Genome-wide Association Study Reveals Multiple Nasopharyngeal Carcinoma-Associated Loci within the HLA Region at Chromosome 6p21.3

Ka Po Tse, Wen Hui Su, Kai Ping Chang, Ngan Ming Tsang, Chia Jung Yu, Petrus Tang, Lee Chu See, Chuen Hsueh, Min Lee Yang, Sheng Po Hao, Hong Yi Li, Ming Hsi Wang, Li Ping Liao, Lih Chyang Chen, Sheue Rong Lin, Timothy J. Jorgensen, Yu Sun Chang, Yin Yao Shugart

Research output: Contribution to journalArticlepeer-review

125 Scopus citations


Nasopharyngeal carcinoma (NPC) is a multifactorial malignancy closely associated with genetic factors and Epstein-Barr virus infection. To identify the common genetic variants linked to NPC susceptibility, we conducted a genome-wide association study (GWAS) in 277 NPC patients and 285 healthy controls within the Taiwanese population, analyzing 480,365 single-nucleotide polymorphisms (SNPs). Twelve statistically significant SNPs were identified and mapped to chromosome 6p21.3. Associations were replicated in two independent sets of case-control samples. Two of the most significant SNPs (rs2517713 and rs2975042; pcombined = 3.9 × 10-20 and 1.6 × 10-19, respectively) were located in the HLA-A gene. Moreover, we detected significant associations between NPC and two genes: specifically, gamma aminobutyric acid b receptor 1 (GABBR1) (rs29232; pcombined = 8.97 × 10-17) and HLA-F (rs3129055 and rs9258122; pcombined = 7.36 × 10-11 and 3.33 × 10-10, respectively). Notably, the association of rs29232 remained significant (residual p < 5 × 10-4) after adjustment for age, gender, and HLA-related SNPs. Furthermore, higher GABAB receptor 1 expression levels can be found in the tumor cells in comparison to the adjacent epithelial cells (p < 0.001) in NPC biopsies, implying a biological role of GABBR1 in NPC carcinogenesis.
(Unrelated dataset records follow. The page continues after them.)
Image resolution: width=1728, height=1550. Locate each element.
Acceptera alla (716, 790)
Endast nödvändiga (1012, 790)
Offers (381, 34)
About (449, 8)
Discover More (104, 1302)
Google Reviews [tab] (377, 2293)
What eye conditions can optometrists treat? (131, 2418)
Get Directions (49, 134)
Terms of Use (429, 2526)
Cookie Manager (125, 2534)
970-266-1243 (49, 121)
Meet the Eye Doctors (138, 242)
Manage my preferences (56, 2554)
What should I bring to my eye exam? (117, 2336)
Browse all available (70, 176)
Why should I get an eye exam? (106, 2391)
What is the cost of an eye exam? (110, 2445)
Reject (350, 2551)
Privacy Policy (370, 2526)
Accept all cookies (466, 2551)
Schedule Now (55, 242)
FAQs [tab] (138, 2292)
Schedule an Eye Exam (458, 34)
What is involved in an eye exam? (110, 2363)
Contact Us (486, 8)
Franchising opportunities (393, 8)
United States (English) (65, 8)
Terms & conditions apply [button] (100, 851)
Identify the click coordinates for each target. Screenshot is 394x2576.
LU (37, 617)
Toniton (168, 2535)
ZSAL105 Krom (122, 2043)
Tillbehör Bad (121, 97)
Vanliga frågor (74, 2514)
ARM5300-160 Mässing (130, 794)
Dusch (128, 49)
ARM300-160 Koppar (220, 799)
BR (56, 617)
To our knowledge, it is the first GWAS report of NPC showing that multiple loci (HLA-A, HLA-F, and GABBR1) within chromosome 6p21.3 are associated with NPC. Although some of these relationships may be attributed to linkage disequilibrium between the loci, the findings clearly provide a fresh direction for the study of NPC development.

Original languageEnglish (US)
Pages (from-to)194-203
Number of pages10
JournalAmerican journal of human genetics
Issue number2
StatePublished - Aug 14 2009

ASJC Scopus subject areas

  • Genetics
  • Genetics(clinical)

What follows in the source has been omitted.